Co dzieje się z rządową limuzyną, która 10 lutego zeszłego roku brała udział w wypadku w Oświęcimiu. W wyniku zdarzenia ranna została ówczesna premier Beata Szydło. Choć od wypadku niebawem minie dwa lata, pojazd wciąż nie wrócił do służby. Co się z nim dzieje?
- Samochód marki Audi A8 zabezpieczony został w toku postępowania przygotowawczego przez Prokuratura Okręgowego w Krakowie, a w sposób formalny przekazany został do dyspozycji Sądu Rejonowego w Oświęcimiu pismem Prokuratury Okręgowej z informacją, że jest przechowywany na parkingu policyjnym Komendy Wojewódzkiej Policji w Krakowie - wyjaśnia w odpowiedzi na pytania posła Brejzy prezes Sądu Rejonowego w Oświęcimiu, Elżbieta Witkowska.

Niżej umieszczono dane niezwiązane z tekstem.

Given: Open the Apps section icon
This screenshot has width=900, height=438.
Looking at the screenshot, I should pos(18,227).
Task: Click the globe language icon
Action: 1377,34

- Samochód jest przechowywany w sposób właściwy dla tego rodzaju pojazdów - dodaje prezes Witowska. Co to znaczy "właściwy"? Tego nie precyzuje.
SOP nie dał dyspozycji
Odpowiedzialna za pojazd Służba Ochrony Państwa z kolei nie wydała żadnych wytycznych jak zabezpieczyć - wart 2,5 miliona złotych - uszkodzony pojazd.
- Prawidłowe zabezpieczenie dowodów podczas toczącego się postępowania należy do Sądu. SOP nie przekazywała wskazówek dotyczących sposobu zabezpieczenia pojazdu - twierdzi pułkownik Robert Nowakowski. I dodaje, że oszacowanie ewentualnych kosztów remontu samochodu będzie możliwe do oszacowania dopiero po tym, jak pojazd zostanie zwrócony SOP.